Federal Reserve Banker: Time to Cut Megabanks Down to Size
Suppose you are a teenager. Suppose you are a rich teenager and one who is also spoiled and ill-behaved.
Suppose you bend the rules continually, stretch the truth and put other people in harm’s way. Suppose you cheat your fellows with no compunction and don’t care about the consequences of your actions.
Your only concern is for your own welfare. In fact, you have absolutely no regard for anyone you use or damage through your selfish and wayward manner.
Every once in a while, you get caught by your father for your egregious conduct and threatened with punishment.
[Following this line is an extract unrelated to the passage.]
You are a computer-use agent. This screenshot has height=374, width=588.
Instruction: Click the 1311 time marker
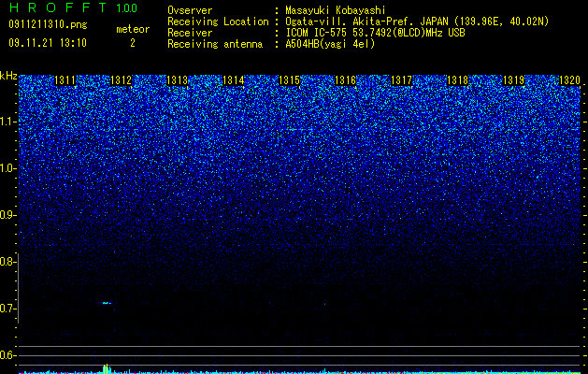[65, 80]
But you’ve been through this before, and you know the penalties will never come.
You know that the threats are empty and that his bombast is just for show. Besides, your mother has got your back and grandfather’s trust fund is inviolable.
So whatever distress or injury you cause, you will never be bereft. Whatever money you squander will be resupplied endlessly. There’s no need to worry, and just as important, no real incentive to change your behavior. You are free to be who you are.
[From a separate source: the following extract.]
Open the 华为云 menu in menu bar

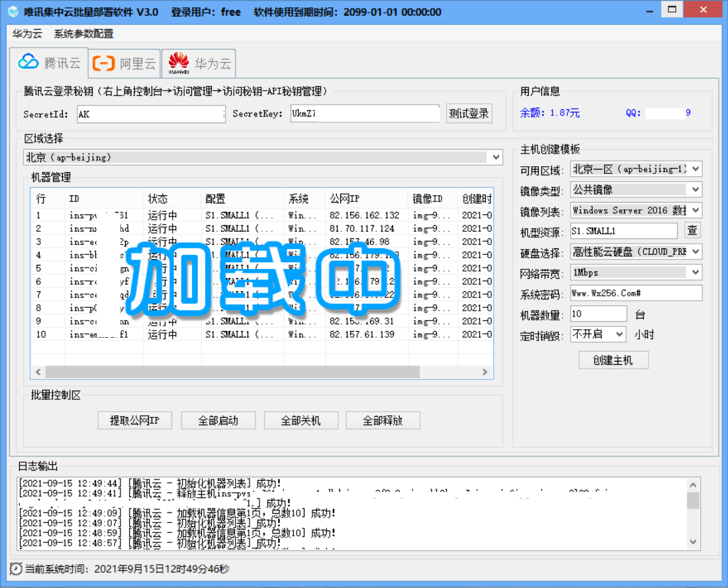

Megabanks Given Carte Blanche
Now suppose you are a megabank, one of the nation’s 12 largest. Your assets can range anywhere from $250 billion to $2.3 trillion. And even though you and your 11 mates account for only 0.2 percent of the 5,600 commercial banking institutions in the country, you hold almost 70 percent of all industry assets.
Even better: A decade ago, you were allowed to gamble with all that money when your friends in Washington, D.C. — the ones who always have had your back — repealed a 70-year-old law that had restricted your speculative nature. Now the floodgates are open. You are free to be who you are.
So you go on a spree. You invest, you leverage, you create all sorts of sophisticated and enigmatic financial products, you make bets, you take bets, you bet against the bets you make yourself. You invite other people into your game and get them to give you their money with inflated promises and jigged numbers.
You bend some rules, stretch the truth and put a lot of people in harm’s way.
But you rigged the system so that you don’t have to fear the consequences of your actions. Even if you do get caught, you will be bailed out. Whatever money you squander will be resupplied endlessly, because you’re just too big to fail.
There’s no need to worry, and just as important, no real incentive to change your behavior.
Bad Behavior Goes Unpunished
Is the metaphor too far-fetched? Perhaps. But in both cases there is bad — even illegal — behavior, which not only goes unpunished but also has every motivation and rationale to repeat itself.
The trust-fund teen never gets grounded and never puts the brakes on his hedonistic spending habits. Essentially, there are no sticks – only carrots. And human nature being what it is, it will go for the carrots every time.
The country’s largest banks have not given up a single miscreant CEO to the penal system, and with their bailed-out funds as ante, have all managed to thrive again while the rest of the country is still stalled in the economic doldrums.
And the financial overhaul that ostensibly was created by Congress in the Dodd-Frank legislation to guarantee that taxpayers won’t have to come to their rescue again — if and when their bad-boy behavior resumes — is largely viewed by the banks themselves as porous and ineffectual.
So, again, no sticks. And human nature being what it is. . . .
A Federal Reserve Banker Points out the Problem
Oddly enough, this view is one held by one of the big banks’ own: Richard W. Fisher, president of the Federal Reserve Bank of Dallas. In a speech last week in Washington, D.C., Fisher called for the chopping up of the big banks so that none of them again could endanger the country’s financial system or put taxpayers on the hook for a bailout.
Fisher’s argument is that the megabanks enjoy a number of privileges:
- Access to lower borrowing costs than the rest of the country’s banking institutions.
- A federal safety net should they fail.
- An ability to withstand policing from regulators and scrutiny from their shareholders.
It is these perks, he argues, that make it all too likely that the megabanks will retreat back into recklessness.
Metaphorically, Fisher made the case for mincing up their credit cards, taking away the keys to the Porsche and pulling the plug on granddaddy’s bequest. He understands that in lieu of any other workable alternatives to deter junior’s offensive activities, sometimes cutting him down to size is the only way to save him from himself.
And the rest of us from him.
What Will Congress Do?
Does Fisher believe Congress will act on his suggestion? He says reasonable liberals and conservatives will warm to his plan.
But what if junior’s friends in the Capitol are just as rich, spoiled and selfish as he is, with no reason to challenge the primacy of the megabanks, who, in most cases, are their biggest campaign contributors?
In that case, we should all get ready for another teenage binge – and be prepared to clean up the mess they leave behind.